Uterine Fibroids: The Disease All Women Need To Know About

In recent years, interventional radiology has been used to treat uterine fibroids in a minimally invasive and very safe way. This is done through Uterine Fibroid Embolization (UFE), which is a safe and effective non-surgical option for women to consider when dealing with uterine fibroids. Before we explain what UFE is and how it works, it’s important to ask the question: “what are uterine fibroids?”

What Are Uterine Fibroids & How Does The Condition Affect Women?

Uterine fibroids are non-cancerous growths in the uterus. They typically occur in childbearing years, and may also be called leiomyoma, leiomyomata, myoma, or fibromyoma. They are the most common non-cancerous tumors of the female genital tract. In fact, 20-40% of women over the age of 35 have uterine fibroids of a significant size.

Uterine fibroids are made out of smooth muscle and fibrous connective tissue, and they can grow larger and cause symptoms and problems in some women. They are related to the hormone estrogen, and women with high quantities of estrogen are more likely to develop uterine fibroids than those with low levels.

What Are The Symptoms Of Uterine Fibroids?

·  Pelvic pressure/pain

·  Pain in the back and legs

·  Unusual bleeding

·  Prolonged menstrual periods

·  Blood clots

·  Abnormally enlarged abdomen

·  Pain during intercourse

·  Bladder pressure/frequent urge to urinate

·  Bowel pressure/constipation and bloating

Uterine Fibroid Treatment Options

Uterine fibroids are typically diagnosed using MRI (Magnetic Resonance Imaging) scans and ultrasound. If symptoms are present, then a radiologist may request that a patient undergo an MRI to see if there are alternate causes, and a gynecologist may do an ultrasound to view the fibroids. 

Uterine fibroid embolization (UFE) is an interventional radiology (I.R.) procedure used to treat uterine fibroids. UFE is a simple, minimally invasive, image-guided procedure that stops the flow of blood to fibroids. Typically the only incision is a small nick in the groin near the femoral artery. An I.R. physician will insert a small catheter into this artery in the patient’s leg. He/she will then guide the catheter through the artery and into the uterus, where the catheter will release small particles (typically tiny gelatin beads called embosphere microspheres) to block the uterine arteries that supply blood to the fibroid. The lack of blood will cause the uterine fibroid to shrink and eventually disappear.

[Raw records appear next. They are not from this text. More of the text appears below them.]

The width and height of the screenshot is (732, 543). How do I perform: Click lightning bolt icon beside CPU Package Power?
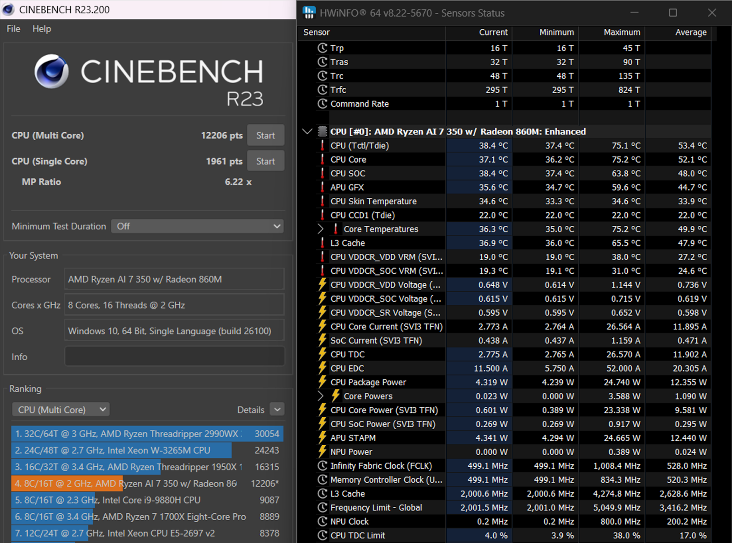click(323, 382)
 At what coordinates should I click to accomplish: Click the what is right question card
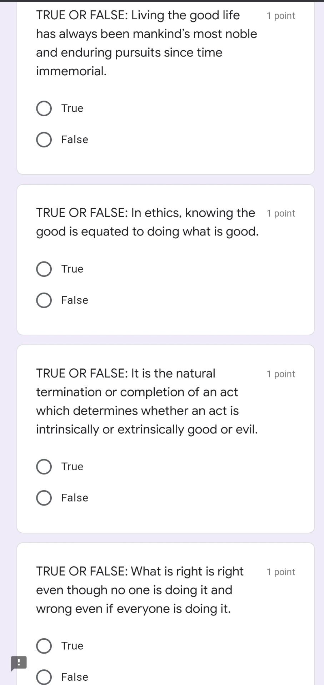tap(165, 607)
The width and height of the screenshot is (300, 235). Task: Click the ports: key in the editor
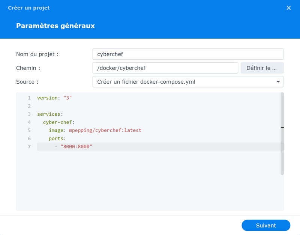[57, 139]
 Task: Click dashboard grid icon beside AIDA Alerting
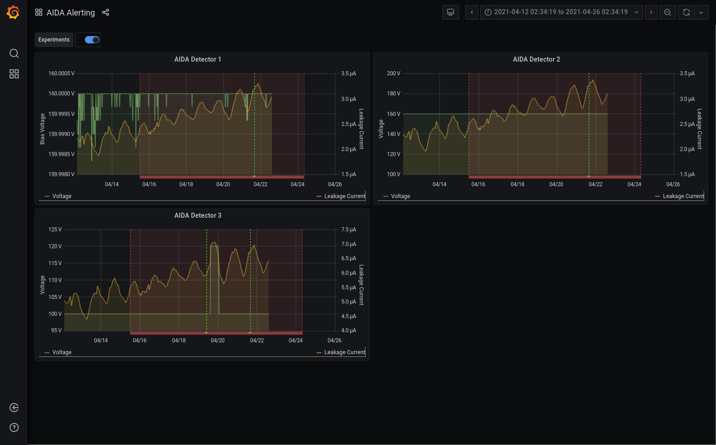[39, 12]
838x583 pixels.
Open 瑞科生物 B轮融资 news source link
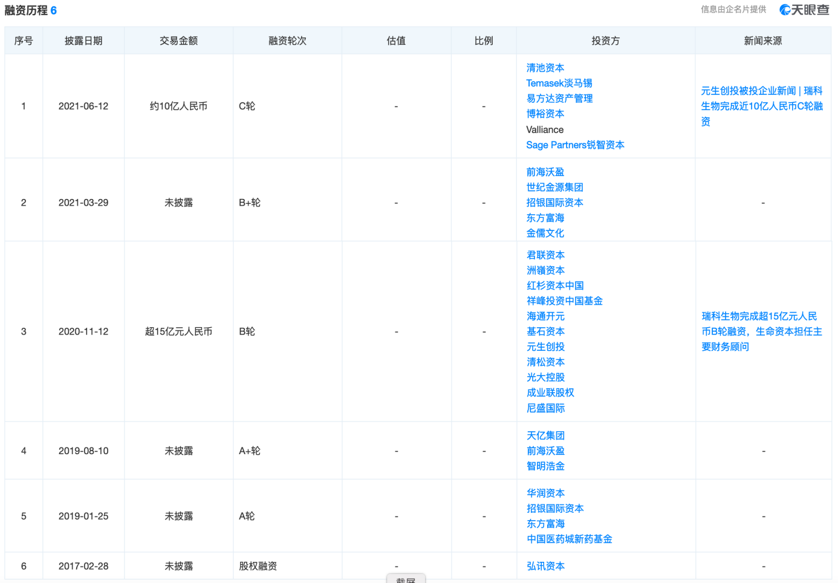click(761, 331)
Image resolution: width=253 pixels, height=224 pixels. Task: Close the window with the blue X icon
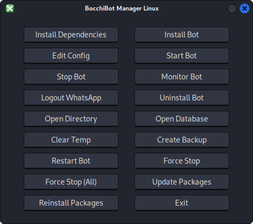[x=244, y=9]
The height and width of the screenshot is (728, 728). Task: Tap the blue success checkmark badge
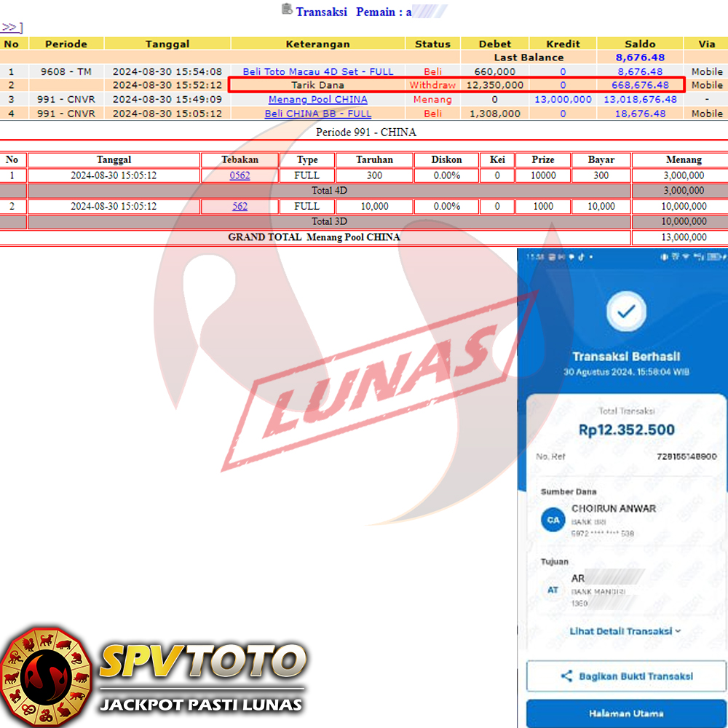625,312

How Does Interventional Radiology Play A Role In Treatment?

Part of what makes uterine fibroid embolization a unique procedure and a part of the field of interventional radiology is the physician’s use of imaging to guide the procedure. The interventional radiologist will use real-time radiation imaging to increase the accuracy and precision of the procedure. That way they can see exactly what they are doing, and where the catheter is located. This allows them to release the blocking particles at exactly the right location to maximize their effectiveness in the uterus.

Are There Risks Associated With Uterine Fibroid Embolization?

The risks of UFE are low due to how minimally invasive the procedure is. Fibroids can be treated by traditional, open surgery, but this carries more risks. Typically, the less invasive a procedure is then the less risky it is. Some patients have gotten an infection from UFE, which is then treated with antibiotics. The chance of injury to the uterus in a UFE procedure is less than one percent, which means that most women who treat their fibroids with UFE are able to avoid needing a hysterectomy.